What Dreams May Come Review

What Dreams May Come

by William Thomas |
Published on
Release Date:

26 Dec 1998

Running Time:

113 minutes

Certificate:

15

Original Title:

What Dreams May Come

One advantage of recent advances in special effects technology is that films can take you to places you've never seen before, and couldn't even imagine. What Dreams May Come takes you somewhere you may not want to experience quite yet.

Chris Nielsen (Williams), a doctor whose happy marriage has already been blighted by the deaths of his kids, is killed in an accident and wakes up in a private universe which takes the shape of his wife's semi-Impressionist paintings. Death isn't so bad, especially with guide Albert (Gooding Jr.) around to give tips and reunite him with his put-down dog and lost little girl. However, Chris' wife Annie (Sciorra) can't take another bereavement and commits suicide. Since this condemns her to the Hell section of this afterworld, Chris strives - guided by Max Von Sydow - to haul her out of the slough of despair and bring her to the happy lands, even though everyone says this is futile.

Adapted from a cranky mystic novel by Richard Matheson and directed with visual genius by Vincent Ward, this is one of those failures that has so many near-great things that it almost gets by on guts. Few films have the nerve or the imagination to create a world beyond, and the settings - perhaps influenced by Terry Gilliam in Munchausen mode - are consistently incredible, whether in the idyllic heaven or the paved-with-agonised-faces hell.

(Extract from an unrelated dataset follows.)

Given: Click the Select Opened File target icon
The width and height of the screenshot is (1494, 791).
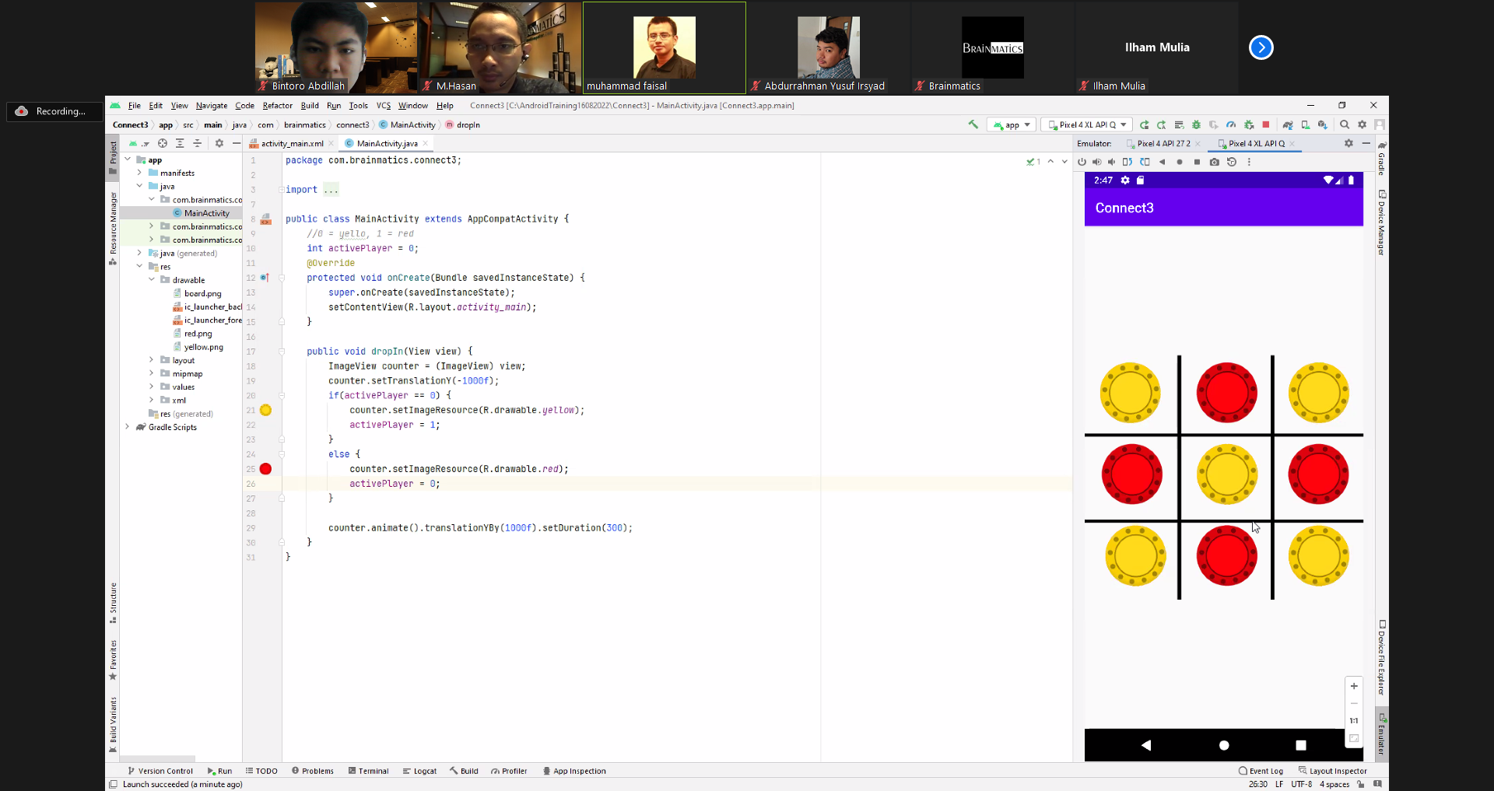Looking at the screenshot, I should coord(163,143).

The problem is that, despite mostly strong performances, there's something not right about the central perfect relationship so you get distracted arguing with all the religious guff. It feels like what you'd get if you took the legend of Orpheus and previewed it in Pasadena, then rewrote the classical tragedy as a feelgood Hollywood hug-fest. After the underrated excellence of Map Of The Human Heart, Vincent Ward is entitled to a misstep and we probably ought to be grateful that this one is as interesting as it is.